From: Greg Kroah-Hartman <gregkh@linuxfoundation.org>
To: stable@vger.kernel.org
Cc: Greg Kroah-Hartman <gregkh@linuxfoundation.org>,
patches@lists.linux.dev, "Darrick J. Wong" <djwong@kernel.org>,
Christoph Hellwig <hch@lst.de>,
Chandan Babu R <chandanbabu@kernel.org>,
Leah Rumancik <leah.rumancik@gmail.com>
Subject: [PATCH 6.1 38/97] xfs: restrict when we try to align cow fork delalloc to cowextsz hints
Date: Wed, 7 May 2025 20:39:13 +0200 [thread overview]
Message-ID: <20250507183808.526382076@linuxfoundation.org> (raw)
In-Reply-To: <20250507183806.987408728@linuxfoundation.org>
6.1-stable review patch.

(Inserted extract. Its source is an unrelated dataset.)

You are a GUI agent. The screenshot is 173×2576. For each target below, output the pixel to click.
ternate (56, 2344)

If anyone has any objections, please let me know.
------------------
From: "Darrick J. Wong" <djwong@kernel.org>
[ Upstream commit 288e1f693f04e66be99f27e7cbe4a45936a66745 ]
xfs/205 produces the following failure when always_cow is enabled:
# --- a/tests/xfs/205.out 2024-02-28 16:20:24.437887970 -0800
# +++ b/tests/xfs/205.out.bad 2024-06-03 21:13:40.584000000 -0700
# @@ -1,4 +1,5 @@
# QA output created by 205
# *** one file
# + !!! disk full (expected)
# *** one file, a few bytes at a time
# *** done
This is the result of overly aggressive attempts to align cow fork
delalloc reservations to the CoW extent size hint. Looking at the trace
data, we're trying to append a single fsblock to the "fred" file.
Trying to create a speculative post-eof reservation fails because
there's not enough space.
We then set @prealloc_blocks to zero and try again, but the cowextsz
alignment code triggers, which expands our request for a 1-fsblock
reservation into a 39-block reservation. There's not enough space for
that, so the whole write fails with ENOSPC even though there's
sufficient space in the filesystem to allocate the single block that we
need to land the write.
There are two things wrong here -- first, we shouldn't be attempting
speculative preallocations beyond what was requested when we're low on
space. Second, if we've already computed a posteof preallocation, we
shouldn't bother trying to align that to the cowextsize hint.
Fix both of these problems by adding a flag that only enables the
expansion of the delalloc reservation to the cowextsize if we're doing a
non-extending write, and only if we're not doing an ENOSPC retry. This
requires us to move the ENOSPC retry logic to xfs_bmapi_reserve_delalloc.
I probably should have caught this six years ago when 6ca30729c206d was
being reviewed, but oh well. Update the comments to reflect what the
code does now.
Fixes: 6ca30729c206d ("xfs: bmap code cleanup")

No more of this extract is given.